Despite Zhao's service as Southern Han's chancellor, he had long longed to return to central China, as he felt that, as a member of a prominent Central Plains aristocratic family, it was shameful to serve for a regional state. Knowing this, Liu Yan wanted to comfort him, and therefore forged a letter in his handwriting style and sent a secret messenger to Luoyang to summon Zhao Sun and another son (Zhao Sun's brother) Zhao Yi (趙益) to Southern Han, and Zhao Sun and Zhao Yi subsequently took their families and went to Southern Han. Their arrivals was a pleasant surprise for Zhao Guangyi, and it was said that thereafter he wholeheartedly served Liu Yan.
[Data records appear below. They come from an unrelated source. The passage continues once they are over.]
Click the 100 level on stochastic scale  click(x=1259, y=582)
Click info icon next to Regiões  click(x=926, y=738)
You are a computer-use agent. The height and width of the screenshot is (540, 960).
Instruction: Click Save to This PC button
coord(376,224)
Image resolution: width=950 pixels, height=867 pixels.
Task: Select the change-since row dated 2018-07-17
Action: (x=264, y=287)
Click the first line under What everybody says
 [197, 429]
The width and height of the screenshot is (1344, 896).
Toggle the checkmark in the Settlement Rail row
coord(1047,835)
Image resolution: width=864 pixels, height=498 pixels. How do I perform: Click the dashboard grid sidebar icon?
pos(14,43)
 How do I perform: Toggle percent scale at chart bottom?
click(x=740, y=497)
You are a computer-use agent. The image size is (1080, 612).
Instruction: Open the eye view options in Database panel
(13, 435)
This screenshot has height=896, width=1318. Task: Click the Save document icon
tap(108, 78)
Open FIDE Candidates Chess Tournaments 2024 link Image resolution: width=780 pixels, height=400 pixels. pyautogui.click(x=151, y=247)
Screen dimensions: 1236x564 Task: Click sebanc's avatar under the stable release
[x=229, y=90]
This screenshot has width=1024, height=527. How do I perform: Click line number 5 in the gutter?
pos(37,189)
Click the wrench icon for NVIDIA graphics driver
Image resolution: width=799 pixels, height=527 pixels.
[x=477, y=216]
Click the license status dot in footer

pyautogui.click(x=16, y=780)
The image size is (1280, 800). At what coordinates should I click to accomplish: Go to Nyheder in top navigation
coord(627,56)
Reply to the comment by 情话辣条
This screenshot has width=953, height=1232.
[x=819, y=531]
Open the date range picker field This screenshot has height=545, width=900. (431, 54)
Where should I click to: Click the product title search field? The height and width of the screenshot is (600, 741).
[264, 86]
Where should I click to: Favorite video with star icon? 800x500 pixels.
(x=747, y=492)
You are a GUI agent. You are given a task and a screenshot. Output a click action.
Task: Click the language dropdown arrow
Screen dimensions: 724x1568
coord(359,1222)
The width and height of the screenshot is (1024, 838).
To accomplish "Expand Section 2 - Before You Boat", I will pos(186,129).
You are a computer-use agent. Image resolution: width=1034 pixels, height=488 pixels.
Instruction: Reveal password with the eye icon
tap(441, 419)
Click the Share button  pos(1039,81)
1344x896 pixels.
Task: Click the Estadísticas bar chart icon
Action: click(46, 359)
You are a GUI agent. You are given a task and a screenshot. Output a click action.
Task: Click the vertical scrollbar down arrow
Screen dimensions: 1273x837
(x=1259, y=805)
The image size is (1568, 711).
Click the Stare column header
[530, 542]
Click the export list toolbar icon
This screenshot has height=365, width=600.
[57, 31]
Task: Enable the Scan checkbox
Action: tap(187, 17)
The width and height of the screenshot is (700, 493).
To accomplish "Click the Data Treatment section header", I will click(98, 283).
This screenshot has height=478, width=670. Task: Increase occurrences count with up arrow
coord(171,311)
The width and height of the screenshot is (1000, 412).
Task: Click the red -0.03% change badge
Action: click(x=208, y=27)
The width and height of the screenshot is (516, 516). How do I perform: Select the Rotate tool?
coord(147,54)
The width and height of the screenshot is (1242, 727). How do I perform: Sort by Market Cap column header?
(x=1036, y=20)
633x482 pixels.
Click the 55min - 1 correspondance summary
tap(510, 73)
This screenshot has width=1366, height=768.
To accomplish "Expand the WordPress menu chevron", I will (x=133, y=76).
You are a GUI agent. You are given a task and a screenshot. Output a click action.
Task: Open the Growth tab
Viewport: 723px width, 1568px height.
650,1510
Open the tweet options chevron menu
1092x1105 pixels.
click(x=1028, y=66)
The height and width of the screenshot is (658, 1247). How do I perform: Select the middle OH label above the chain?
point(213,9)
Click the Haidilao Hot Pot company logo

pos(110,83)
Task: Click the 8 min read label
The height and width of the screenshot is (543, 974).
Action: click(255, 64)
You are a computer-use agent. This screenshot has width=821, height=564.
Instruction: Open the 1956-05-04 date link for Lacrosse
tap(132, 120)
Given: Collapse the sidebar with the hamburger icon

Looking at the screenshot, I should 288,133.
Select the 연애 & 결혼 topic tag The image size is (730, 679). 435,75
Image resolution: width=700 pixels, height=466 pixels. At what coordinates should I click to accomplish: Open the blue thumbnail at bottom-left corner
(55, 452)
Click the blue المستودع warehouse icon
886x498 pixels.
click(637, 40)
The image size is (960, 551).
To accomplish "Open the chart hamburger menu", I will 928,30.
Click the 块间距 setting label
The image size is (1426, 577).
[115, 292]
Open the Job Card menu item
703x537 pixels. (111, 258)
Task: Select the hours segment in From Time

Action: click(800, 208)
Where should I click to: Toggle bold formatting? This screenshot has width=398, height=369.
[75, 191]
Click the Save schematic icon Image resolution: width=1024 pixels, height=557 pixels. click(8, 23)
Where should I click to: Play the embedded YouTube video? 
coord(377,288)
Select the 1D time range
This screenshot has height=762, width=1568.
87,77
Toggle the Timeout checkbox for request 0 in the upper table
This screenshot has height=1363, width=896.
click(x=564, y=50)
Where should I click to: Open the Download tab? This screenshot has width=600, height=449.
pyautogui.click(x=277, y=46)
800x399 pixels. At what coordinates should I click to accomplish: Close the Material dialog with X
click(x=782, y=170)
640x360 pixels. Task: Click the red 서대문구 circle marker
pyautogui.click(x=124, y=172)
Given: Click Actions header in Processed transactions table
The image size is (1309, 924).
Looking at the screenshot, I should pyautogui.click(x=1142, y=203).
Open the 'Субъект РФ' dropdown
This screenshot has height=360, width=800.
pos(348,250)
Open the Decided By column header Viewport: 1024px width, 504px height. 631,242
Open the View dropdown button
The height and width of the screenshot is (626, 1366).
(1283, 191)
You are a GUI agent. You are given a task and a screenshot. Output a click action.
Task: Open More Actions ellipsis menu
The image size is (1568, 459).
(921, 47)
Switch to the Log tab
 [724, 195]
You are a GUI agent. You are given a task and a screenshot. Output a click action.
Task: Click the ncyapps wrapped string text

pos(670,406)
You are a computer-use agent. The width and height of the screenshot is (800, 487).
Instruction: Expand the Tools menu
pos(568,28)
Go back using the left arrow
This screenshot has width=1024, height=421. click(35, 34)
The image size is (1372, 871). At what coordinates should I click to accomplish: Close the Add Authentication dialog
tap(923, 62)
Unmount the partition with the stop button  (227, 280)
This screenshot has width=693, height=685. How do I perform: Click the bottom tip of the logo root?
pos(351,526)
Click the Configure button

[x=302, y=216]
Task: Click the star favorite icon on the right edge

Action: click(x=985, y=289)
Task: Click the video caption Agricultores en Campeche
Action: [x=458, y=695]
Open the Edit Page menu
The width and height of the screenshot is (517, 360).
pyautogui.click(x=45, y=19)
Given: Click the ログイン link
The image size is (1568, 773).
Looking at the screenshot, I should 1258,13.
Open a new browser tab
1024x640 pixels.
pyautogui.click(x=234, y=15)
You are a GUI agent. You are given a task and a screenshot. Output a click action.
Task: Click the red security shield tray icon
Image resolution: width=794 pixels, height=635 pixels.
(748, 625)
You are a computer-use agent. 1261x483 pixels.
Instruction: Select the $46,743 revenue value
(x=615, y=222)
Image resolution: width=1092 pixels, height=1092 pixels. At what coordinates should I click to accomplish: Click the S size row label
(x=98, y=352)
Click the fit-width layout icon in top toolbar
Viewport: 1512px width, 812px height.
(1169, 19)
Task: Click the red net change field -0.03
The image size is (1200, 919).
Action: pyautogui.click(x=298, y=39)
== Service in Southern Han ==
Zhao Sun himself rose in the ranks of the Southern Han imperial government, eventually becoming chief imperial scholar (翰林學士承旨, Hanlin Xueshi Chengzhi) and Shangshu Zuocheng (尚書左丞), one of the secretaries general at the executive bureau of government (尚書省, Shangshu Sheng).

Zhao Guangyi died in 940. After Zhao Guangyi's death, Liu Yan commissioned Zhao Sun as chancellor (with the designation Tong Zhongshu Menxia Pingzhangshi (同中書門下平章事)) as well as Menxia Shilang (門下侍郎, deputy head of the examination bureau (門下省)). Zhao Sun himself died in 941, while still serving as chancellor.

== Notes and references ==

- Spring and Autumn Annals of the Ten Kingdoms, vol. 62.
- Zizhi Tongjian, vol. 282.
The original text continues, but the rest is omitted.